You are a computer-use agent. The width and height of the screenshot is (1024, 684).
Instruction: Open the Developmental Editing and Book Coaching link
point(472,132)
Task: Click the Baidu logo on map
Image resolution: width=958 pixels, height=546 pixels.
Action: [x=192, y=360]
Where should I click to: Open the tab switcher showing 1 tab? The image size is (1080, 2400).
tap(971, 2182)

- - - - -

• **Goal of the exercise**: Repeat all of the records, letter for letter.

• **Your response**:
You are a computer-use agent. The width and height of the screenshot is (1024, 684).
Instruction: Open the Developmental Editing and Book Coaching link
point(472,132)
Task: Click the Baidu logo on map
Image resolution: width=958 pixels, height=546 pixels.
Action: [x=192, y=360]
Where should I click to: Open the tab switcher showing 1 tab? The image size is (1080, 2400).
tap(971, 2182)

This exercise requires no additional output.